- _Exercise brief_
Here is the listing. Report each line in it that contains the string "category".

- _Data for analysis_

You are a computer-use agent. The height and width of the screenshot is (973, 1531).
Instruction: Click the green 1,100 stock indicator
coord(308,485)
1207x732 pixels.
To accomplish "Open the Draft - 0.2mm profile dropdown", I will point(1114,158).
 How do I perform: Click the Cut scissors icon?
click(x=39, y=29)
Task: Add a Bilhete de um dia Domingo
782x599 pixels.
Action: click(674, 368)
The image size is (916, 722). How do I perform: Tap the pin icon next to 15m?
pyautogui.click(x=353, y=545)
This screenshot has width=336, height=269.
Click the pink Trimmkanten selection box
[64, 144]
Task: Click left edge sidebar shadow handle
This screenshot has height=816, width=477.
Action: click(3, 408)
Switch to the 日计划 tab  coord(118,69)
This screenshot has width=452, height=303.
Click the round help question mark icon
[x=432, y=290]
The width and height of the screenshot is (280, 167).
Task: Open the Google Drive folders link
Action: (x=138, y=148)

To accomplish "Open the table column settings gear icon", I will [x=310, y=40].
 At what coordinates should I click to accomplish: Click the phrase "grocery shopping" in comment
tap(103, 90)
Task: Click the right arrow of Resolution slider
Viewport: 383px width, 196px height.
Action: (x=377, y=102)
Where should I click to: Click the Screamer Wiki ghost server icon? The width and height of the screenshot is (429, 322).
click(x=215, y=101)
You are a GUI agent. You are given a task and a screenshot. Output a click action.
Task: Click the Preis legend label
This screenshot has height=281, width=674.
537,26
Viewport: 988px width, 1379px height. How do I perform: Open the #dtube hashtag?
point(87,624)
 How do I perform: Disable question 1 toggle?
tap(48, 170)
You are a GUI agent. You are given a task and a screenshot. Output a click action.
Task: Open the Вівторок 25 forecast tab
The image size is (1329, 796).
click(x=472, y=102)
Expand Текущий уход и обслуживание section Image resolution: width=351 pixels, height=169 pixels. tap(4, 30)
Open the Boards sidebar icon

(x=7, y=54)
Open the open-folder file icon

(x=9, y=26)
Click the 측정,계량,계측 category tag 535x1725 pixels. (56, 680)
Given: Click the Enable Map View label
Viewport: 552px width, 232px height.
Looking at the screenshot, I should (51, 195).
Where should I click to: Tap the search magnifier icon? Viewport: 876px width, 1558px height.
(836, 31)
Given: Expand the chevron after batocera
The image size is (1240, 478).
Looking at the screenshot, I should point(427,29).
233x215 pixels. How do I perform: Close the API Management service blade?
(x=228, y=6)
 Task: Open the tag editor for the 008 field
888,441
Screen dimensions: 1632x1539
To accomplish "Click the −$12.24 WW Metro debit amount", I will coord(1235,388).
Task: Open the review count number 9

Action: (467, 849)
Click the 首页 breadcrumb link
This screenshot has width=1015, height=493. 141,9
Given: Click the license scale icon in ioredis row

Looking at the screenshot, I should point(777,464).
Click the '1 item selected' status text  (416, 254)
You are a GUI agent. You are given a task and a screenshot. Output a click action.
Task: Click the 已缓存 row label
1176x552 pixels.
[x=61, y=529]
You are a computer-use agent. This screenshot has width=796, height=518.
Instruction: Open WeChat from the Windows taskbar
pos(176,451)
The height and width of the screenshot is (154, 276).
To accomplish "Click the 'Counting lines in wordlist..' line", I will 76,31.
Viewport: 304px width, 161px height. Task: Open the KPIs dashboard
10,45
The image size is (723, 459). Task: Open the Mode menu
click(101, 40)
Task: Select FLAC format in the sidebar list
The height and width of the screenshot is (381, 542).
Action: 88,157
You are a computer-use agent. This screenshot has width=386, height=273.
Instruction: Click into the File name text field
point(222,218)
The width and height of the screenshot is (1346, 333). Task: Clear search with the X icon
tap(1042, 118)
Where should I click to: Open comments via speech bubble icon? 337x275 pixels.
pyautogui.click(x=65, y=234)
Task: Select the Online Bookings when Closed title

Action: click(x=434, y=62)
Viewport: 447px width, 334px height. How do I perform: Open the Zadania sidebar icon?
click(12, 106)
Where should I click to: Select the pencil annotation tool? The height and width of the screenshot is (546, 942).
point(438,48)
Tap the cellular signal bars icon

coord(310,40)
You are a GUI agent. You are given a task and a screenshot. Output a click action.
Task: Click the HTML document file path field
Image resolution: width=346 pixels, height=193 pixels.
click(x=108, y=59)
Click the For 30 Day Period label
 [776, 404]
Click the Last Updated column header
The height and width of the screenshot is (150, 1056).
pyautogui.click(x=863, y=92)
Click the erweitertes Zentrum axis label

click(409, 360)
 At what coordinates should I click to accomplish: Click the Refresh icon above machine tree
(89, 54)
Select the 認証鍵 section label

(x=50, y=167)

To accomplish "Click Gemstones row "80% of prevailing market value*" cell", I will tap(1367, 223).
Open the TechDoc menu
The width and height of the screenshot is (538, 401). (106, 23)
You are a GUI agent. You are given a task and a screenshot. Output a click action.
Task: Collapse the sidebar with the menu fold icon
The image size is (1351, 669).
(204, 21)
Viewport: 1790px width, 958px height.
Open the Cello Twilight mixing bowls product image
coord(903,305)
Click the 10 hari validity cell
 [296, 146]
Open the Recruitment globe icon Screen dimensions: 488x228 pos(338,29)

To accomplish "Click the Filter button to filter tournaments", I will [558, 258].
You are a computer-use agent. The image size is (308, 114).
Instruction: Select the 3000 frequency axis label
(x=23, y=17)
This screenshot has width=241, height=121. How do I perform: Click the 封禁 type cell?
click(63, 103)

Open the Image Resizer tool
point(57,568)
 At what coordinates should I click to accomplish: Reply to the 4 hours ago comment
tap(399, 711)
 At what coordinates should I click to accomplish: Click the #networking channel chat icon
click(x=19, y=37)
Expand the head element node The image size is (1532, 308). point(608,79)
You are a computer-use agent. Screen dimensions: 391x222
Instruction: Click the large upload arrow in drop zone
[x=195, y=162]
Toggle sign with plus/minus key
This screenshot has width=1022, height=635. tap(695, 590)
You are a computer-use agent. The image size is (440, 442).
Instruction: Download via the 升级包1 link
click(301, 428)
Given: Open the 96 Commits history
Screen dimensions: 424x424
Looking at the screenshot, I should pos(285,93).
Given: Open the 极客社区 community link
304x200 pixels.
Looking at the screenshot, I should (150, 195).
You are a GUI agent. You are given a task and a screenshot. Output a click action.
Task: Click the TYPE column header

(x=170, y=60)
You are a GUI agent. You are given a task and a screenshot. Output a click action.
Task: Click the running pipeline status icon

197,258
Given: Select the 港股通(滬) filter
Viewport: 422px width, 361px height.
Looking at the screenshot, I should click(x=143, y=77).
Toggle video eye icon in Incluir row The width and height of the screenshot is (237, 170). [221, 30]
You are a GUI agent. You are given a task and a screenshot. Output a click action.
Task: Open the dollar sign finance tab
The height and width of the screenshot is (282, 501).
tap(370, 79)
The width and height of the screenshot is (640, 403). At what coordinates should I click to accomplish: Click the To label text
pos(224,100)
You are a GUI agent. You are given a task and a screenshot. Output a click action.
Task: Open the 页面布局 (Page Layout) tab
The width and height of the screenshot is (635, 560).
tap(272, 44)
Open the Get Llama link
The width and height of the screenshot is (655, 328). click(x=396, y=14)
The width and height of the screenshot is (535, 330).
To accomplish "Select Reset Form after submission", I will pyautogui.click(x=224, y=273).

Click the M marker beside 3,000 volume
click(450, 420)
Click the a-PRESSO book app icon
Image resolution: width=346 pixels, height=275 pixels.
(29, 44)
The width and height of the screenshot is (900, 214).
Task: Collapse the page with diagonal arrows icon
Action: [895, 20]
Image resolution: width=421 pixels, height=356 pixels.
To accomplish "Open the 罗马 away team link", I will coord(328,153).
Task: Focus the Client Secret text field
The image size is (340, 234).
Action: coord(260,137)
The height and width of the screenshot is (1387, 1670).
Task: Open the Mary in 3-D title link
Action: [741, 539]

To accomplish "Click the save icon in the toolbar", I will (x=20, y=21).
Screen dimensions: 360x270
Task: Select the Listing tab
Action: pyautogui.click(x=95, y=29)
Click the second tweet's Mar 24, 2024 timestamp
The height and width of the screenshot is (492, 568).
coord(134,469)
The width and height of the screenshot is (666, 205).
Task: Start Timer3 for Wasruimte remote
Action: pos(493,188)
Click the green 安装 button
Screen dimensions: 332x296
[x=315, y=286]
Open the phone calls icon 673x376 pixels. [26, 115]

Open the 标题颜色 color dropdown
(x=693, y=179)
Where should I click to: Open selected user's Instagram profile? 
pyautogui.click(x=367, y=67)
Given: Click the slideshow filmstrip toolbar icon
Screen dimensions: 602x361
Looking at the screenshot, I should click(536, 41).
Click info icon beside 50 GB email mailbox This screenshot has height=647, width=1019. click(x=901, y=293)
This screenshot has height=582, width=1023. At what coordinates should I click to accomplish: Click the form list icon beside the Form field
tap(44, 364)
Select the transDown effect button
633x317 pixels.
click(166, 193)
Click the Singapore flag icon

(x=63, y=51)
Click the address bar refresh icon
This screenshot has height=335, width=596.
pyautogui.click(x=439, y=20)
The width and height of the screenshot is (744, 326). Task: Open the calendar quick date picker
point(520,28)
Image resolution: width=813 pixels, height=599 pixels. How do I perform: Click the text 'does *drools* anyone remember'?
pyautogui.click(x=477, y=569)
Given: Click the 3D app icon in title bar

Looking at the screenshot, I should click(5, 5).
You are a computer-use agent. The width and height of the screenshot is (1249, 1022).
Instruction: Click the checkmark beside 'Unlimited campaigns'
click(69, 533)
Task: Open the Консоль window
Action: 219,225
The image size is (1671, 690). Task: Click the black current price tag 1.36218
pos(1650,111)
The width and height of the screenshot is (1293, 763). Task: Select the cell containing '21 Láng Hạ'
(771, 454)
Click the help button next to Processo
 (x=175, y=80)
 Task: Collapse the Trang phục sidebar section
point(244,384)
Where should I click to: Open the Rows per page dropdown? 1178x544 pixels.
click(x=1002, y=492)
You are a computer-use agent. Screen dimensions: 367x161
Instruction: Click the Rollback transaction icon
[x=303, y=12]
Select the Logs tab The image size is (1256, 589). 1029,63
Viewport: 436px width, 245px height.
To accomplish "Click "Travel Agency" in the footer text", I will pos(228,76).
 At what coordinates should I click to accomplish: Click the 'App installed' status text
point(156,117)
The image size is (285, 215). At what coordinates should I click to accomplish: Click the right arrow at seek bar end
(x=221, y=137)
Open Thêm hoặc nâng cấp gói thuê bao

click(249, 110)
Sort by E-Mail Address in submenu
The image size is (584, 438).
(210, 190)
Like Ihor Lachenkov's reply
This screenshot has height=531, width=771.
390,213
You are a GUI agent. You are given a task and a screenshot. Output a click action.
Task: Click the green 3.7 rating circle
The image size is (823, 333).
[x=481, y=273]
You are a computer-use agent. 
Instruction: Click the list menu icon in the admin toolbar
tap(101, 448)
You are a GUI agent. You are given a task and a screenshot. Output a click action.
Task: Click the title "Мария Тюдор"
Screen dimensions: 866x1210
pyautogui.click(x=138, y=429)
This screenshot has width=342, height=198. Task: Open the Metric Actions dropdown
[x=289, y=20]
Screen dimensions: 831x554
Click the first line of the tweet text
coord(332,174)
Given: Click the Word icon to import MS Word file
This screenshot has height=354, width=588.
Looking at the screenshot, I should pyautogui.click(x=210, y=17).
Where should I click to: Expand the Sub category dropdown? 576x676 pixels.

- _Response area_
Click the 측정,계량,계측 category tag 535x1725 pixels. (56, 680)
Where should I click to: Expand the Sub category dropdown? 576x676 pixels.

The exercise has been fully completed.